En dehors de quelques pays européens qui font de la politique énergétique démagogique et électoraliste, le reste du monde s’engage résolument dans la voie nucléaire. Les projets de développement y sont de plus en plus nombreux, mais aussi de plus en plus variés, notamment avec l’émergence des SMR (Small Modular Reactors).

Par Roger Stump, analyste financier, 8 juillet 2021 sur le site investir.ch

Voici tous les avantages comparatifs de l’industrie nucléaire

  1. L’énergie nucléaire est pilotable* (voir notes en fin de billet), donc produite à la demande. C’est indispensable à la stabilité du réseau électrique où offre et demande doivent toujours correspondre.
  2. L’énergie nucléaire produit 2 fois moins de CO2 que l’éolien et 7 fois moins que le photovoltaïque.
  3. La quantité de matériaux nécessaires à la construction d’une centrale nucléaire est respectivement 9 et 14 fois inférieure à celle nécessaire pour l’éolien et le photovoltaïque pour produire le même térawatt/heure.
  4. Le nucléaire nécessite 1000 fois moins de surface au sol que l‘éolien et le solaire pour produire le même TWh.
  5. L’énergie dégagée par la fission de l’uranium génère plusieurs centaines de milliers de fois plus d’énergie que la combustion d’une quantité équivalente de charbon, de pétrole ou de gaz, d’où une quantité très faible de déchets en proportion de la quantité d’énergie produite.
  6. Pour pourvoir un être humain occidental en énergie pour toute sa vie, il suffit de 6 kilos d’uranium, soit le volume d’une cannette de coca (l’uranium étant 19 fois plus lourd que l’eau). Pensez ne serait-ce qu’à la quantité d’essence que chacun de nous a déjà consommé dans sa vie !
  7. En moyenne, le facteur de charge d’un réacteur nucléaire est de 92%, ce qui fait de l’énergie nucléaire la plus fiable de toutes, bien loin devant le gaz (55%) et le charbon (54%), et évidemment l’éolien et le solaire.
  8. De toutes les industries énergétiques, le nucléaire est la plus sûre et son bilan humain (90 décès par 1000 TWh) est même inférieur à celui de l’éolien (150), du solaire (440) et de l’hydroélectrique (1400).
  9. Les déchets totaux de l’industrie nucléaire depuis sa naissance représentent le volume d’un stade de foot de 10 mètres d’épaisseur, soit 100000 m3 ou 2 millions de tonnes. Aucune industrie au monde ne s’astreint à une gestion aussi précise de ses déchets et, à ce jour, aucune irradiation, aucun accident n’a jamais été à déplorer avec des déchets nucléaires. Notez aussi qu’une grande partie des déchets sont susceptibles d’être encore réutilisés dans le futur avec l’émergence d’autres technologies de fission nucléaires ou de production de batteries utilisant la radioactivité !

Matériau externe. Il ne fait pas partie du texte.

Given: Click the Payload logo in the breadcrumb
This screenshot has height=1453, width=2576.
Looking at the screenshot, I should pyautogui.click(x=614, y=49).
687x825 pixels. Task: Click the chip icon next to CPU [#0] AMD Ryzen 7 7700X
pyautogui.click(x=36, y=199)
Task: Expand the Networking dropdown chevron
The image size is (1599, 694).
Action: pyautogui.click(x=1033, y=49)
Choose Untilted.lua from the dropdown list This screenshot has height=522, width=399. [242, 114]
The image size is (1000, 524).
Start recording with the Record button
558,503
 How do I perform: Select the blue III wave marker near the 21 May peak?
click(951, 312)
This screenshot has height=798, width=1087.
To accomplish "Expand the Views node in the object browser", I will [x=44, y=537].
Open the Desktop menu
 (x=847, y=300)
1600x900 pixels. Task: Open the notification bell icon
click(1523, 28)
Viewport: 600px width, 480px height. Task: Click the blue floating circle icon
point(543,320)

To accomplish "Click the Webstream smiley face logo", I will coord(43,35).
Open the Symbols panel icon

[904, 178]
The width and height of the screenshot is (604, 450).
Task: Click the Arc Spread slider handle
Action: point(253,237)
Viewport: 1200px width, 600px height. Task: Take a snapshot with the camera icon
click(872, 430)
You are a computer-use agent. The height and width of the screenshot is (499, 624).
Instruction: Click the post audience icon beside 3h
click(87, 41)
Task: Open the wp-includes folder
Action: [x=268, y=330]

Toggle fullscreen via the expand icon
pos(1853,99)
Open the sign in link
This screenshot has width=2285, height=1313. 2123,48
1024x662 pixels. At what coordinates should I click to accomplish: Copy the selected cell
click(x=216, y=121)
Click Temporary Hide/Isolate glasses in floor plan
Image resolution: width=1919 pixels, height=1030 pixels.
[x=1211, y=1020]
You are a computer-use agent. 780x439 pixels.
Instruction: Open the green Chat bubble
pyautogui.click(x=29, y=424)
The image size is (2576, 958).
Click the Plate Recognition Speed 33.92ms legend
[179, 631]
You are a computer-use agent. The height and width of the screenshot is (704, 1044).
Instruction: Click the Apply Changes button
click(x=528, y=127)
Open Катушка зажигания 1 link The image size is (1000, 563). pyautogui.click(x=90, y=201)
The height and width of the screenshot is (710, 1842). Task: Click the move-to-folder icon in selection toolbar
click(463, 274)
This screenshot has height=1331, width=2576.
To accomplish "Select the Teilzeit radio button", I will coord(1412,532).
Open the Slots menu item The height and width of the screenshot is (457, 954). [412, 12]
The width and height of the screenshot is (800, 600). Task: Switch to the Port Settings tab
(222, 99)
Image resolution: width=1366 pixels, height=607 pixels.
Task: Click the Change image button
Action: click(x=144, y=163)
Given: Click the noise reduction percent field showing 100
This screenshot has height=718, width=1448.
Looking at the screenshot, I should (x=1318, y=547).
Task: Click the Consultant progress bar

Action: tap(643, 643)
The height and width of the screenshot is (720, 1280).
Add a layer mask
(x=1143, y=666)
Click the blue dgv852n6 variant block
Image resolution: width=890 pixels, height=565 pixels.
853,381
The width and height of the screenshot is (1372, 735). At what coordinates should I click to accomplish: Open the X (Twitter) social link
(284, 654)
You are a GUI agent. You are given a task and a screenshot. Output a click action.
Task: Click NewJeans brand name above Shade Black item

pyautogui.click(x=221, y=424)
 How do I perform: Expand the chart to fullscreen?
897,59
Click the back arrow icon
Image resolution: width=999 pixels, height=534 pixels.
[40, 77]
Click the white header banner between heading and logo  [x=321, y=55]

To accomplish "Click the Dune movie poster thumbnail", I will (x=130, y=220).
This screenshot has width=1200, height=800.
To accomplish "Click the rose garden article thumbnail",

Le marché de l’uranium en deux graphiques

Le premier illustre les ratios de couverture en uranium des opérateurs de centrales nucléaires européens et américains (environ 50% du total des réacteurs). Cette situation est inédite.

Les besoins non-couverts par des contrats à terme devront être comblés dans un marché souffrant déjà d’un déficit de production.
Rappelons au passage que les stocks des producteurs sont également au plancher!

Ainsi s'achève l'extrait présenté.